ImaginaryHospital306 | 2 hours ago
Sell America is way overblown these days. Foreign holdings of treasuries are near all time highs, and there are real obstacles to foreign holders selling a significant amount of treasuries. When you sell treasuries you get dollars, which are largely useless if not downright unattractive to foreign sovereigns. If China sold all their treasuries they'd have to covert a bunch of dollars to Yuan which would bid up the Yuan and make their exports too expensive. If Europe sold all their treasuries they'd have to dump all those dollars into EU govt bonds, suppressing already low yields that their pension funds rely on. People focus too much on the "sell" and don't realize there is a buy on the other side of every sell. US treasuries remain the most pristine collateral available and most will be happy to hold on and earn their 4% yield.

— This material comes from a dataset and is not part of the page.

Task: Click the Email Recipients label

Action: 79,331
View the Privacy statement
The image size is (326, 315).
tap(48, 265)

UmphaLumpha | 10 hours ago
Stop with this bull. I’m not defending the dollar but there is NEVER a viable alternative suggested. Until that happens, stop with this virtue signaling stuff. Show some real macro economic muscle and tell me what the alternative is. Until then, it’ll be the dollar.
ringobob | 9 hours ago
Who knows - the point is that it'll be something. It's not that there's anything that matches the strength of the dollar today, it's that the costs are starting to catch up to the benefits, when Trump is using the dollar's status to undermine the sovereignty of other nations just to sooth his own ego (literally he said exactly that about Greenland).

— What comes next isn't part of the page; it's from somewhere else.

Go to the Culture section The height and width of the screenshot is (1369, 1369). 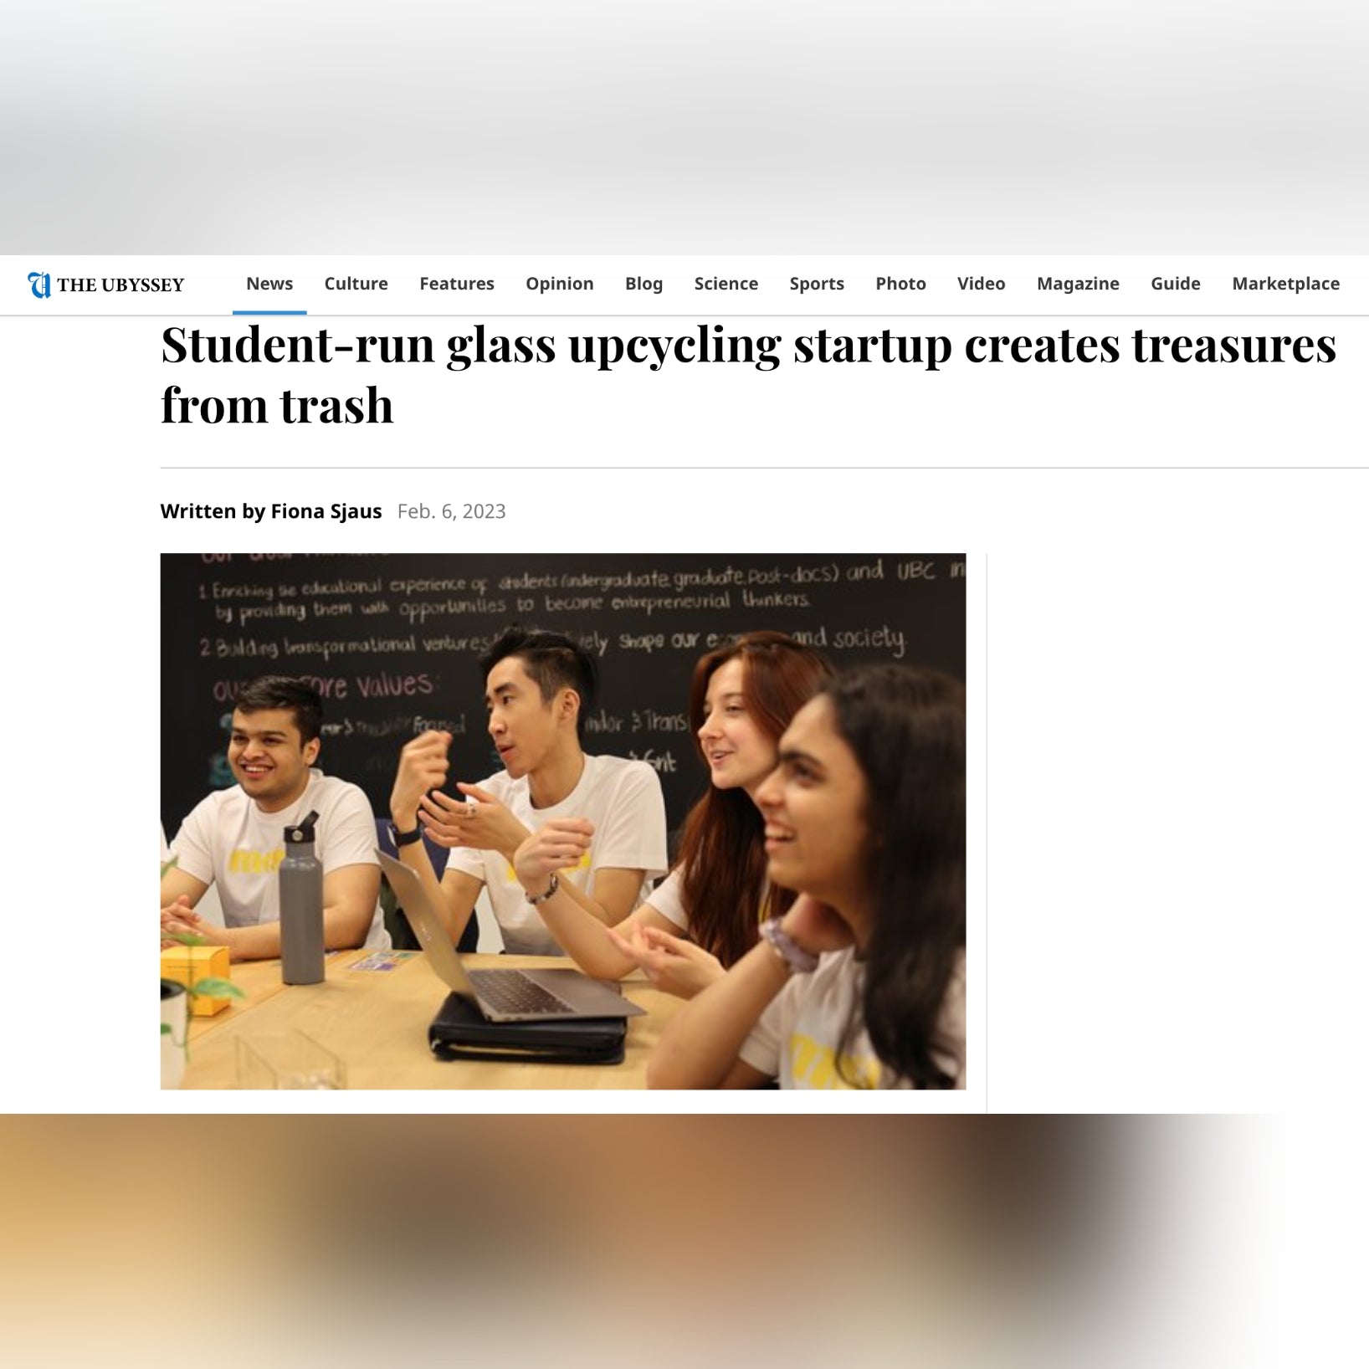point(356,284)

When it becomes too costly to remain on the dollar, the world will move to something else, not because it's better than the dollar has been over the last 80 years, but because the dollar has now been made toxic.
AdCertain5491 | 8 hours ago
From another Economist article, "Just How Debased is the Dollar?" January 28th:
"Why are American assets so strong despite the dollar’s ostensible weakness? One explanation is that the dollar is not actually all that weak. Despite its decline over the past 12 months, the real exchange rate (which accounts for differences in inflation between countries) was 13% above its average of the past 30 years. Using The Economist’s Big Mac index, based on the prices of the McDonald’s delicacy around the world, the dollar is overvalued against 49 of 70 currencies."

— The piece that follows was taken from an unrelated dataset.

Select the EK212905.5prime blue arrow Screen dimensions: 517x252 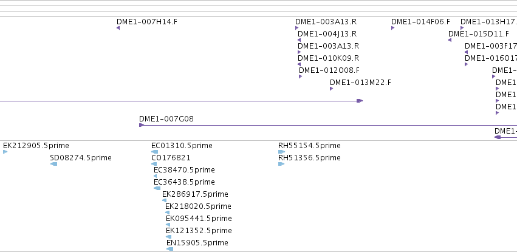[x=5, y=152]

In an article from the January 21st edition they reported on European retail investors rushing into American assets as European defined benefit funds close out.
aurelorba | 7 hours ago
> Why are American assets so strong
Asset inflation. When much of the wealth generated is to the benefit of the very wealthy, they don't spend it on essentials, they buy equities. The lower quintiles spend all their money on food, shelter, clothing, etc. The wealthy do buy luxury goods but the scale of their wealth is such that much of it has to go into investments.